Saturday, October 27, 2007

Uganda Blog Post 10 (7/17): Ways You and I Connect Communities

Ways you have and ways you can continue to help us connect our community here in Gulu to your home!


Nathaniel, our program director, talked about how these blogs and this trip as a whole can create bridges for those back home and to make them care about the people and societies that we are living with and in. Especially, given that we live in such a media-saturated world where people constantly hear about “the worst humanitarian crisis” or “the crisis no one knows about”, it is important to have something to connect to and care about because we simply are not capable of knowing and caring about everything.

This thought about the importance of creating bridges from here to home has come up for me many times. I have realized that these bridges have been created in my own life through previous trips that I have been and through this one as I do not think my family would know about (and thus, have the ability to care about) Northern Uganda if I was not here (and probably me neither). My mother sold products from Maya Works, not because she visited the store due to her love for Mayan crafts, but because I met Mayan widows at the Mission I volunteered at in Guatemala who relied on selling these crafts for their livelihood. We are able to give our families and friends the ability to engage with these communities in a new context!

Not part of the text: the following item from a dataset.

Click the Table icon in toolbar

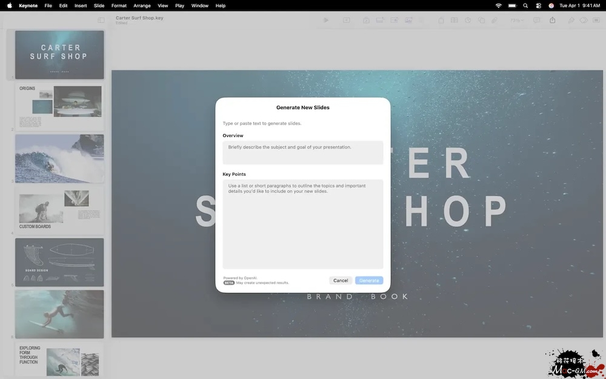(454, 20)
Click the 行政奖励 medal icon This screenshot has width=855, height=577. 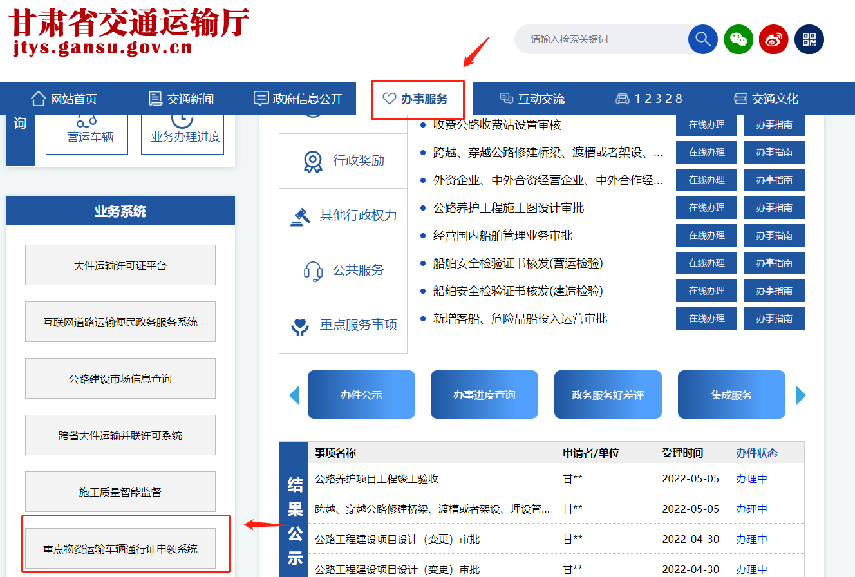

Friends of our group have already responded. A friend from my old high school donated three PDAs for our computer training, Rachel’s family’s friend has provided us with countless computer programs and resources, and Sophie’s friends have donated a laptop! To keep this spirit of connecting communities going as we still have almost a month of work to be done with students on our computer training project, below is a description of our project so please send it to anyone. Afoyo mate:



Brief Description of Our Project:



We are a group of six Northwestern University Undergraduates doing computer trainings with the secondary school (high-school) Alliance in Gulu in Northern Uganda. Many of the students (60-70%) at the school walk to the school from Internally Displaced Persons Camps, which are refugee camps where they are forced to live because of the 22-year old war that has completely changed the way of life for people in Northern Uganda.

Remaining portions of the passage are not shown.